| SELECTED EXTRACT |
Post by Arjen » 2 weeks ago

JasonStatham wrote:
4 months ago
The reason why I stopped with going the GYM and I went out like 300 per cent less because it was too much work for me to apply Toppik and spend a lot of time giving me a "okay-ish" hairlook for then being slapped in the face by one, one fucking car window or a toilet mirror. But who are you gonna talk about that? With your male friend? "Yo mate I feel bad about my hair, I won't come out tonight" lol.

That's why good looking people can just shave it off way-way easier because even when they are aware they look less good, they are still in the good-looking area. They won't fall into the bottom SMV (Sexual Market Value).
What happened to your body after you stopped going? ;)

But seriously, and I also keep noticing this compared to admin: I'm quite astonished (given how self-conscious and vain I am) how I've never liked balding obviously, but never been nearly as bothered by it as you guys, although I was hit early and brutally. If anything, I'd say it's rather the opposite of what you suggest iny mc ase: I just never was good looking enough to have the (love) life I've always envisaged, so losing my hair was only one further, but rather minor hit. Objectively, it was probably more than that, especially since it was a part of all my 20s and balding potentially cancelled out improvements in other areas of my life and in my personality, which would be a shame. But I'm still not sure, if being more concerned about it would have made my life better (nless maybe I'd started taking meds at 18...), seeing something like the question of "Are all the girls I find attractive out of my league and therefore unreachable" affects my mind.

| DATASET EXCERPT |
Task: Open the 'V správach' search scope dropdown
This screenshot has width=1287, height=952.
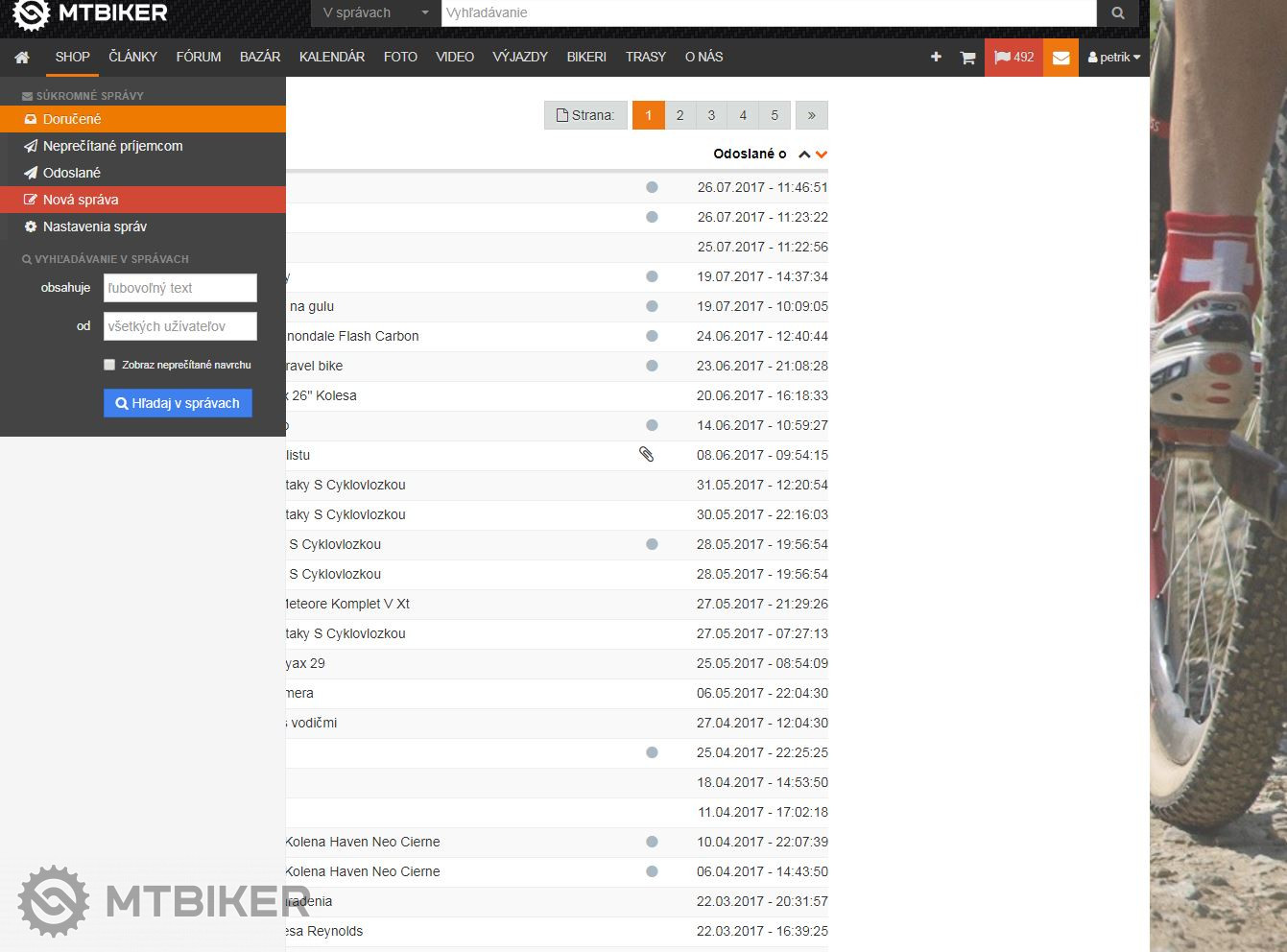Action: point(375,13)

| ACTION ITEM |
In the forum post about balding, what does the abbreviation SMV stand for?

| ANSWER FOR THE TASK |
Sexual Market Value